30/01/2014 : €26 million renovation project at National Gallery will safeguard renowned collection for future generations
Thursday, January 30th – Jimmy Deenihan TD, Minister for Arts, Heritage and the Gaeltacht, will this evening speak at the National Gallery of Ireland on the occasion of the 150th anniversary of this leading national cultural institution.
Minister Deenihan commented:
“This is an important year for the National Gallery of Ireland. It is the year we celebrate 150 years of this cultural institution, which has grown over time to be a world-leading gallery. It is a time to celebrate the jewel that is the gallery, and it’s excellent collection of artwork. And, it is the year that we have started the most significant renovation and restoration of the historic wings of this building.
“This €26 million project will include opening up features within the historic wings which have not been seen by the public since Victorian times. Spaces between the wings will be converted for use as a sculpture court. And 21st century systems will be put in place to safeguard the collection and to allow artworks from other galleries to be exhibited on loan at the National Gallery.
“At 150, this major work at the National Gallery will safeguard the historic wings of this leading institution, and the priceless collection, for generations to come.”
This major renovation project is being jointly funded by the Department of Arts, Heritage and the Gaeltacht, the National Gallery of Ireland and the Office of Public Works. The refurbishment will include:
• The repair and restoration of the fabric of the Dargan and Milltown Wings, and the Merrion Entrance, whilst upgrading the buildings to modern gallery standards.
• The installation of 21st century climate, heating, fire suppression, electrical, lighting and security systems.

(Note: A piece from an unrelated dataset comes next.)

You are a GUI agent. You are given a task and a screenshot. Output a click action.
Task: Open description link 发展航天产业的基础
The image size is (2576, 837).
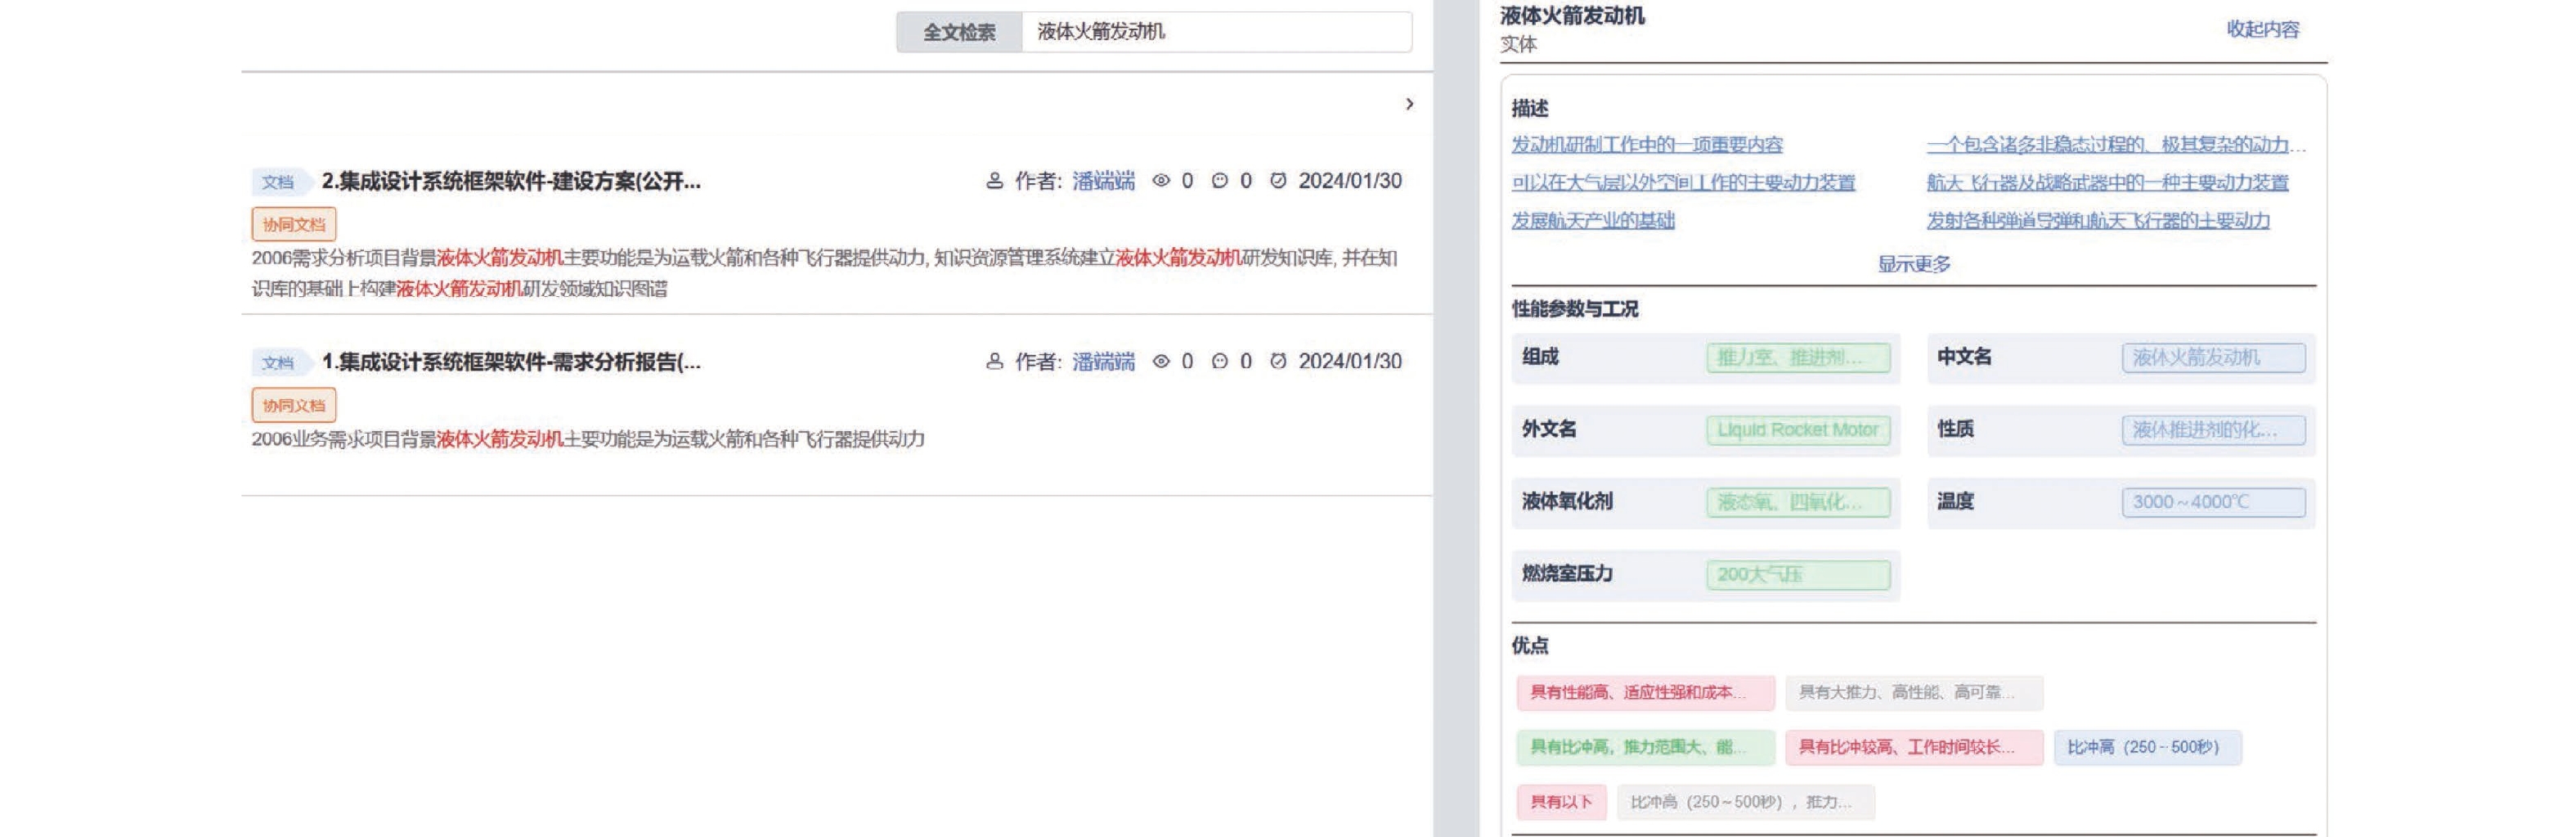tap(1592, 220)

• The reopening of Victorian features and spaces within the building previously unseen by the public.
• The conversion of spaces between the wings for public use and as exhibition spaces to include the provision of a sculpture court.
• The protection and preservation of the building itself, as well as the provision of universal access for all visitors throughout the building.
The project is expected to support approximately 280 jobs over its lifetime, and is expected to take 24 months to complete.